MON PETIT DOIGT M'A DIT...

Réalisateur vieille France inspirant à beaucoup une certaine sympathie et à d'autres un profond ennui, Pascal Thomas change légèrement de registre en adaptant un roman d'Agatha Christie ("By the pricking of my thumbs"). Les romans de Christie étant souvent des modèles de construction mais sentant quelque peu la naphtaline, Thomas aurait pu choisir de dépoussiérer l'ensemble. Mais non : il conserve ce côté complètement surannée, voire irrémédiablement vieillot, qui fera sans nul doute le bonheur des plus nostalgiques d'entre nous.

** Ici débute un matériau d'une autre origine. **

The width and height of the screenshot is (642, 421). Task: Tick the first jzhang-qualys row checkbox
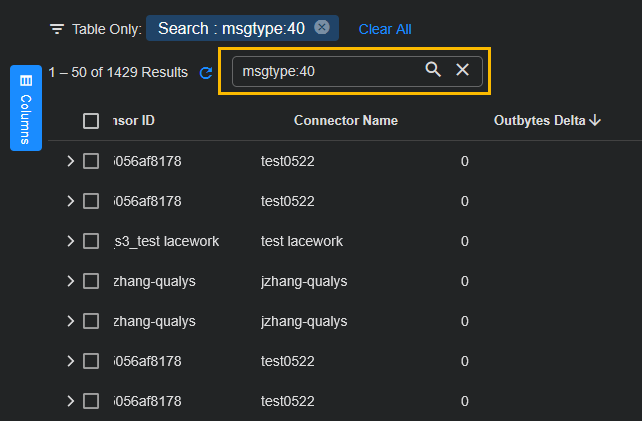[91, 281]
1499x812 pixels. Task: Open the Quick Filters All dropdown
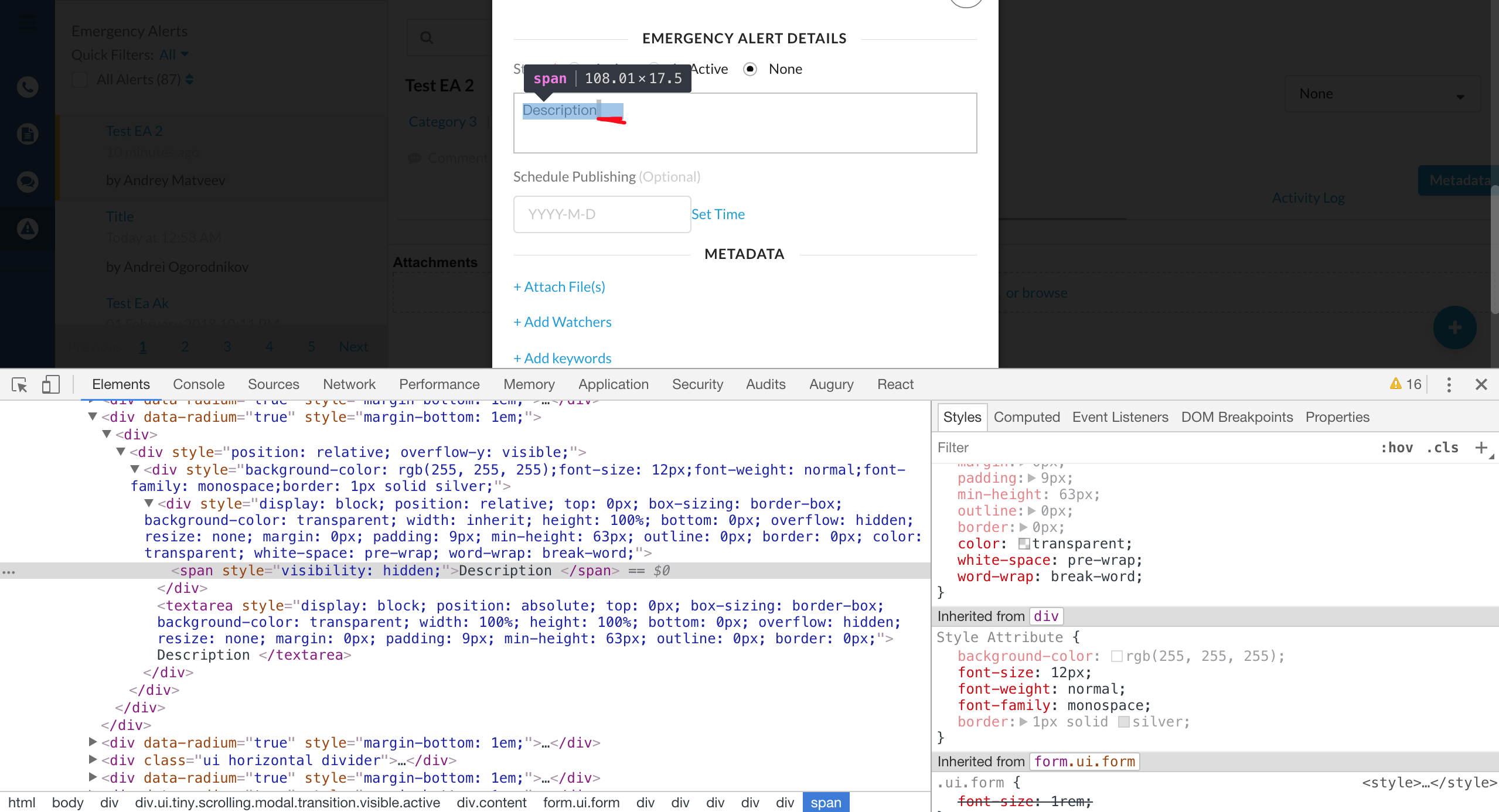coord(173,54)
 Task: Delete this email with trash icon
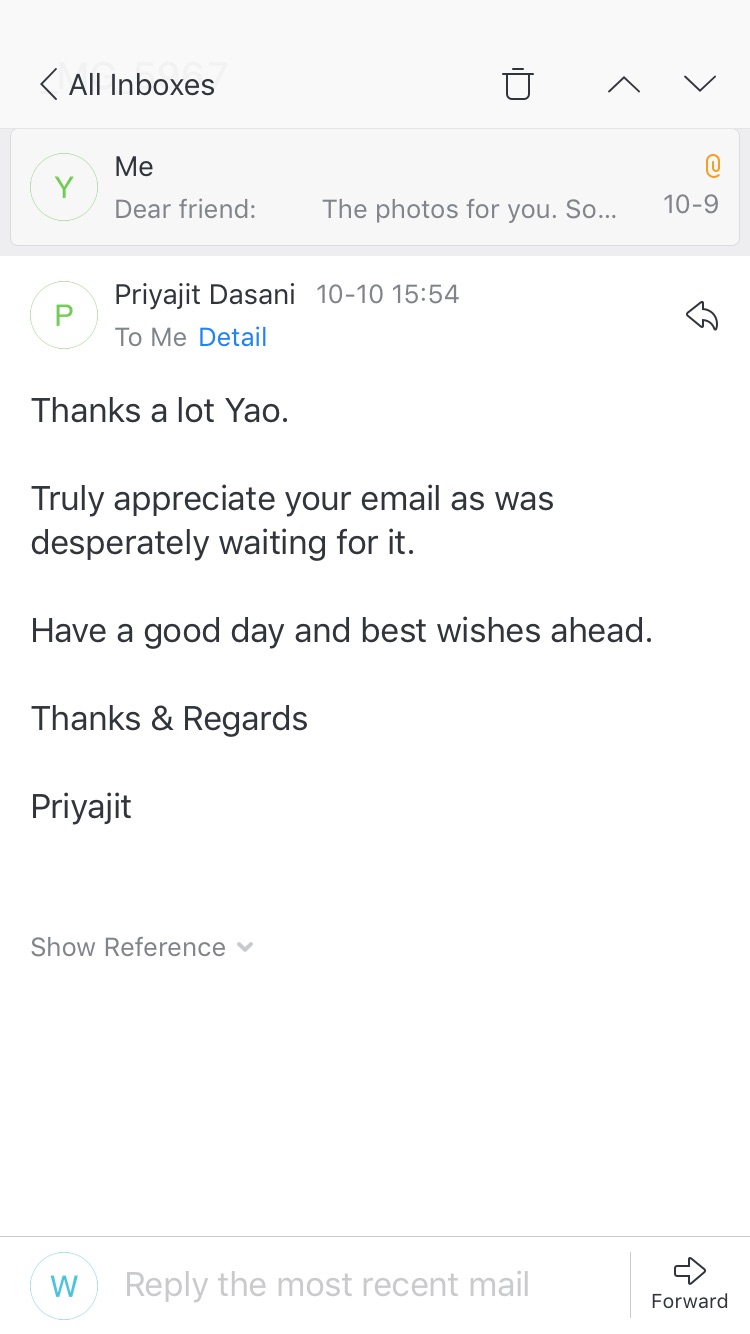coord(517,85)
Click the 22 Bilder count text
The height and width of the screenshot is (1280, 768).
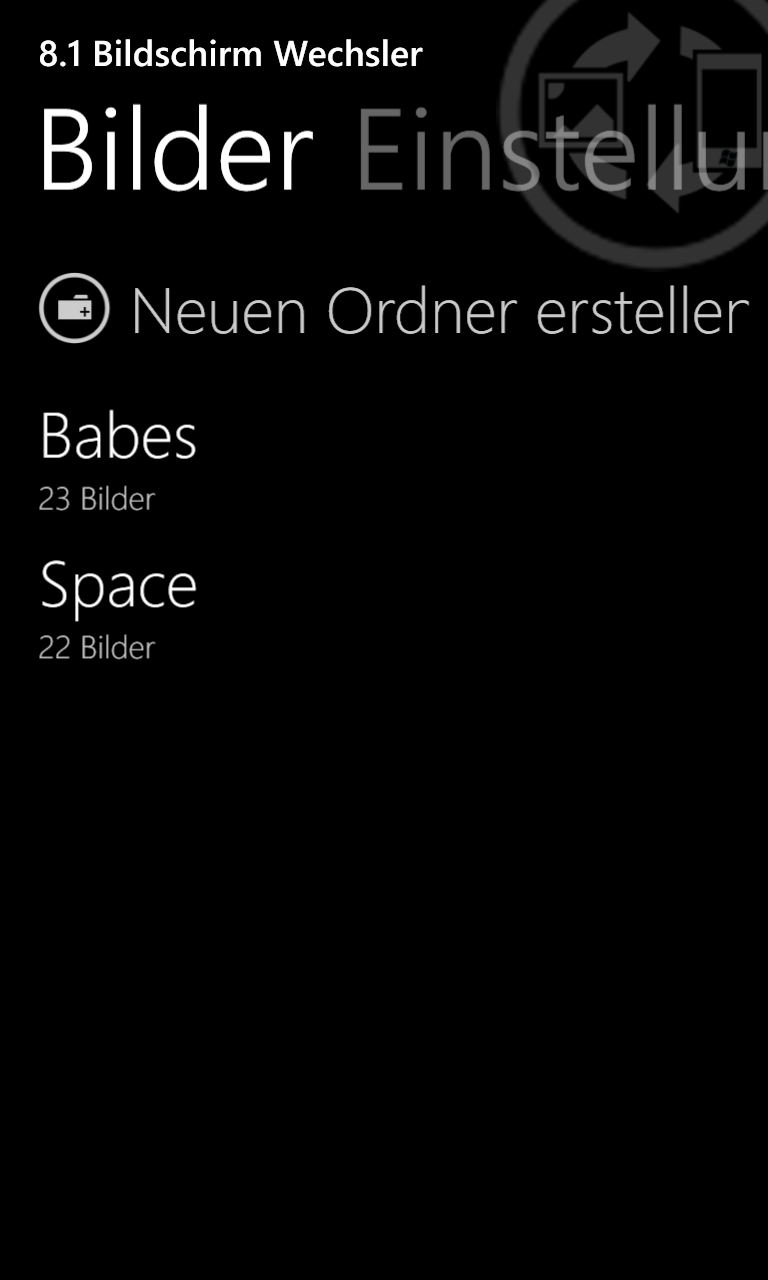(x=97, y=648)
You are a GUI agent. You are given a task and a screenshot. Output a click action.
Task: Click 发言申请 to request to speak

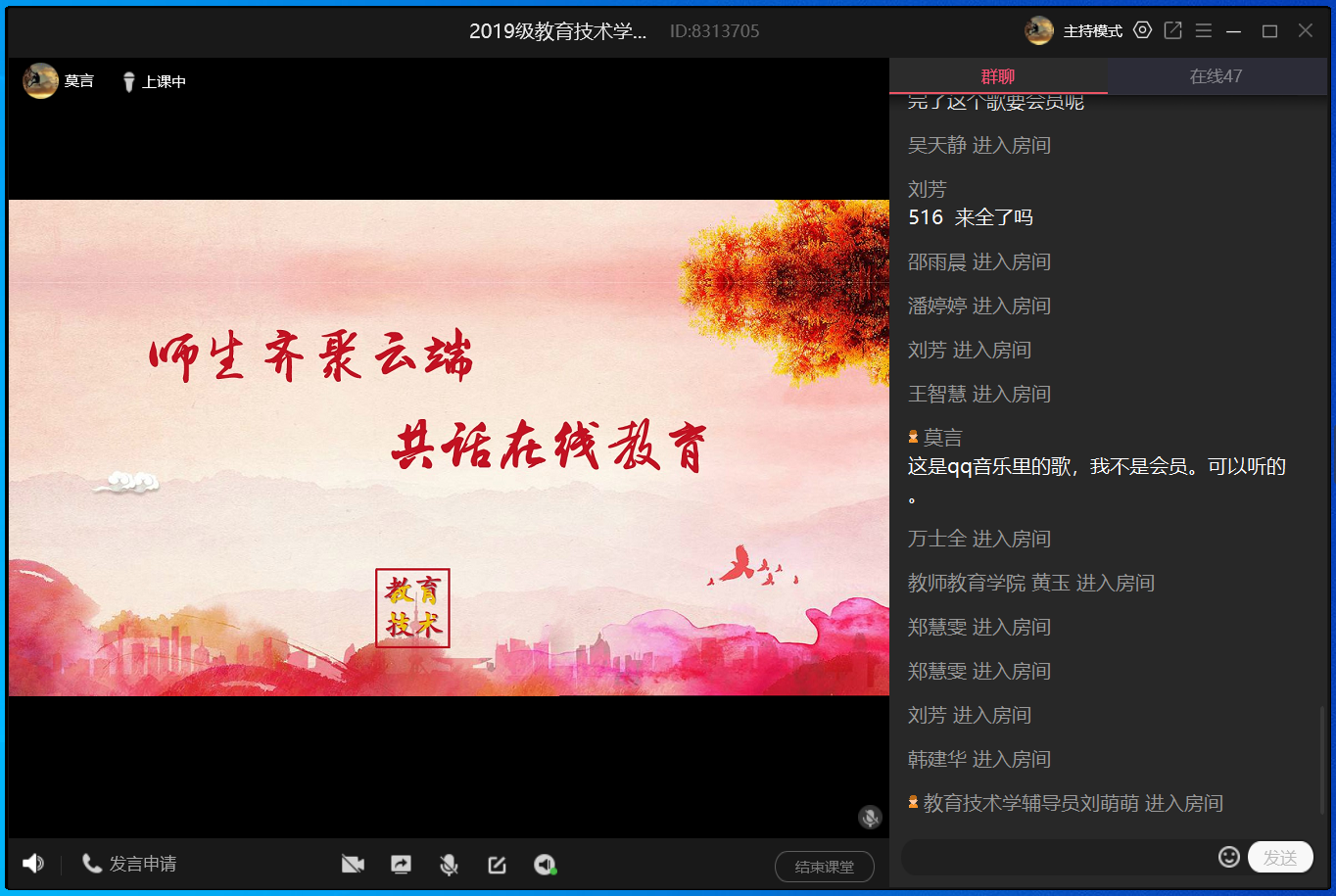[130, 864]
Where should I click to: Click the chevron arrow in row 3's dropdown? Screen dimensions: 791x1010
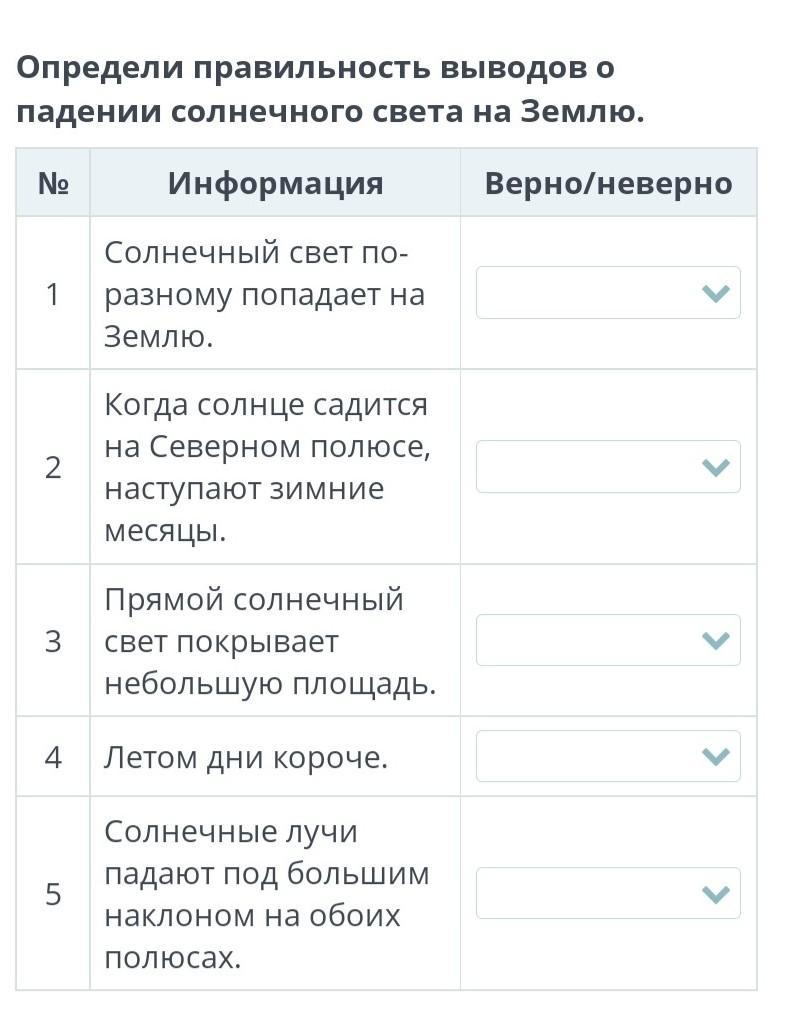716,640
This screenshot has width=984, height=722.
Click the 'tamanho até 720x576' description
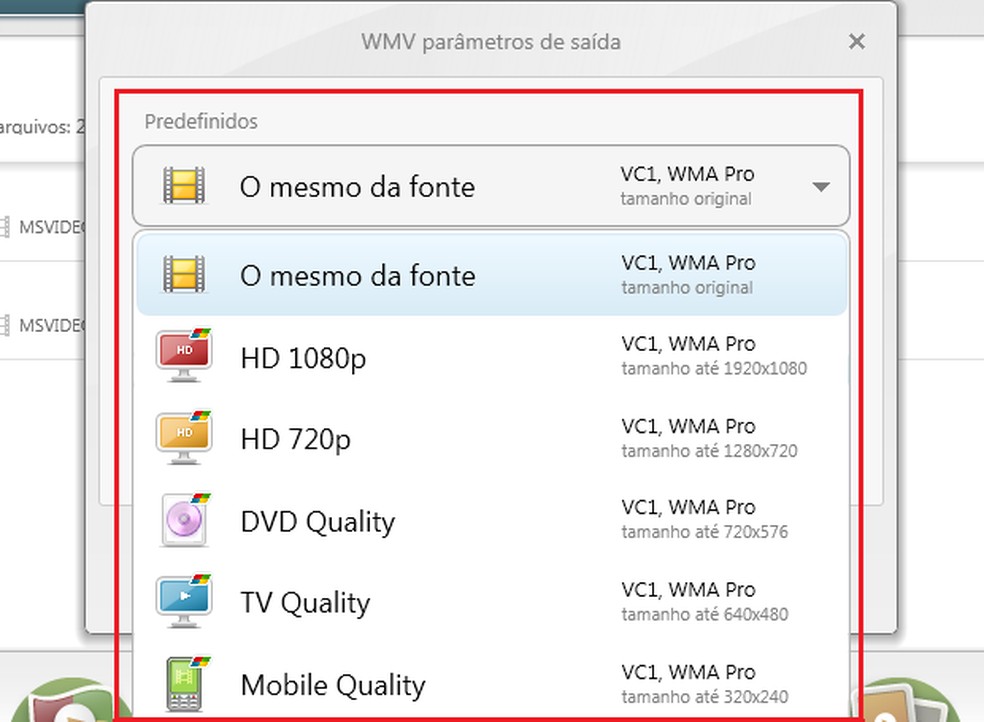coord(704,532)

Sur une intrigue policière échevelée et pas crédible pour deux sous, Pascal Thomas tente de brosser un tableau loufoque et décalé, mêlant humour british et gags à la française. Mais tout celà est extrêmement raté et procure une impression étrange : si on a souvent vu des acteurs cabotins (et ici, il y en a, André Dussollier en tête), Mon petit doigt m'a dit... semble créer une notion nouvelle, celle de réalisateur cabotin. On a l'impression de voir Pascal Thomas à chaque coin de plan, en train de faire des clins d'oeil et des grimaces comme pour dire "z'avez vu comme il est singulier, mon film, hein?". Sensation horripilante, qui se mêle à de sérieuses crises de baillements. Heureusement, il y a Catherine Frot, pimpante et fantasque, qui sauvait déjà (en partie) La dilettante, du même Thomas, du naufrage. C'est bien le seul point positif d'une mascarade sinistre qui sent sacrément le nanar.